When the doctor removed my bandages and found my stomach smooth and healthy he was shocked, as you would be.

“There must be some mistake? You look like the patient but the wounds are gone?” he was very distraught and went to the ward nurse, searching for me. I stripped off the bandages, and disconnected and removed needles and tubes, stopping machines at my bedside. I was unable to find my school uniform, so I walked out of the hospital ward, getting stronger. I would like a cheeseburger. Some American food to celebrate my recovery. Of course I had no money, so I couldn’t do that, but the huge military APC parked out front of the hospital gave me an idea.

“Oi! Buy me a burger,” I called through the open window. A soldier stuck his head out.

“That’s subject Tokiwa. You were wounded. What are you doing out here?” asked the young man.

“Some stuff. I’m better now. But I want a burger.”

“We’re on duty, ma’am. The terrorists could come back.”

“They won’t. They were after Chidori and Sagara, as usual. Those two are gone so the terrorists chased after them.”

“Well, that’s as may be, ma’am, so you should go back inside. The cafeteria can serve you a burger.”

“Really?” I asked them. They confirmed this. I went back inside the hospital. There were a lot of bored or sick people with forms and pens, filling things out.

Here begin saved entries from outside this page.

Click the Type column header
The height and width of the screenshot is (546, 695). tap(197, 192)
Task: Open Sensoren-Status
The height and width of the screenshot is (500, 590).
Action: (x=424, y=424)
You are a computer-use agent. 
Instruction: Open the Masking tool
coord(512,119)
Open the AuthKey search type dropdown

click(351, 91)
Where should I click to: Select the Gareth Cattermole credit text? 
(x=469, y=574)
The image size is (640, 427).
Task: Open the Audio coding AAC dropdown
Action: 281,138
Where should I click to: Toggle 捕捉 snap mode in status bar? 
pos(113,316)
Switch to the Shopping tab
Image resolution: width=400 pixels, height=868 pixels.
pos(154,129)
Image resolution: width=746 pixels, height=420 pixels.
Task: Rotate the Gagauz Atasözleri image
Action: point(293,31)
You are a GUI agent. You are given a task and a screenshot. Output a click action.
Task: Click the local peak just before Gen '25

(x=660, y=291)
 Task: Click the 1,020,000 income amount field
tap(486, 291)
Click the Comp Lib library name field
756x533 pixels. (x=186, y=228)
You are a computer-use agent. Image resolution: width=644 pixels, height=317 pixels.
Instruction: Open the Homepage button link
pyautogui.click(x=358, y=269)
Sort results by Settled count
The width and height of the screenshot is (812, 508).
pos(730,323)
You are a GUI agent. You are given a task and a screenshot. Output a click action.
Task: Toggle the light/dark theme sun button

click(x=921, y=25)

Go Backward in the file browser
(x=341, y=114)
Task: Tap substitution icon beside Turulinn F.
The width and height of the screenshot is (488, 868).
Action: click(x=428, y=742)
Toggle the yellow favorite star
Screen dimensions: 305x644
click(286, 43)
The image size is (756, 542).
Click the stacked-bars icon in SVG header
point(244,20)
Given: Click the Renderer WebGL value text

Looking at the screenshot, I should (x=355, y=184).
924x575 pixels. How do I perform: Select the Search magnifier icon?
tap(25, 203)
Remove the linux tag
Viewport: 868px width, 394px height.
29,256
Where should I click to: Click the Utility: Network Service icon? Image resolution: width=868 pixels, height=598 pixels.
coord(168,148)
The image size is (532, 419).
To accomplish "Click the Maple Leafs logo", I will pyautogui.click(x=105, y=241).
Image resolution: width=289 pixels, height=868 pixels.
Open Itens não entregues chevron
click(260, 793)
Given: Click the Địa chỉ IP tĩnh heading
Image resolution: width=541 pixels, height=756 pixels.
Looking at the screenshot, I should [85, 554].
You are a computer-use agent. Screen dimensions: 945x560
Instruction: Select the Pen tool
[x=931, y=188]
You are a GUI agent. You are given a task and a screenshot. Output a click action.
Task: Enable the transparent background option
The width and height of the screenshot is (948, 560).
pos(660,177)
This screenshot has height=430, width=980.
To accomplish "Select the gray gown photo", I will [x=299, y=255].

I guess I could do what I usually do in hospital. Started randomly healing people in the waiting room. Cured a guy on dialysis. Fixed a sore back, a common injury. Healed a broken arm on a crying kid, who stopped crying immediately. Cured a colicky baby with a worried mother. Fixed a mother’s milk fever, which was on the way to killing her. No hot baths when you’re a breast feeding mother, ladies. The stain of expressed yoghurt and free flowing milk was an embarrassment she’ll be able to live with. She rushed to a bathroom with her baby to clean herself up.

I wandered through the cancer ward, healing all the sick there, then the dialysis center, which had a dozen people sitting through blood treatment because their kidneys failed. That was always a delay in death. Dialysis is always fatal. Healed kidneys, with their millions of nephron cells restored, would give them decades a life. Fixed some heart attack damage in a series of obese patients, and fixed some blood pressure problems in a frowning lady executive with a headache that was an incipient stroke that would have shredded her brain and left her a vegetable. Timing was critical. I eventually found the café area and ordered a burger. They raised an eyebrow and I told them I was from the school so the bill went to them. A burger and fries, and a plastic chair and a bunch of families of the wounded. What had happened to Japan that international terrorists would invade a high school in suburban Tokyo?

The really strange thing? I can’t cure baldness.

Returned to the ward I’d woken up in, tired after eating and found a quiet chair to rest, drifting off into a nap.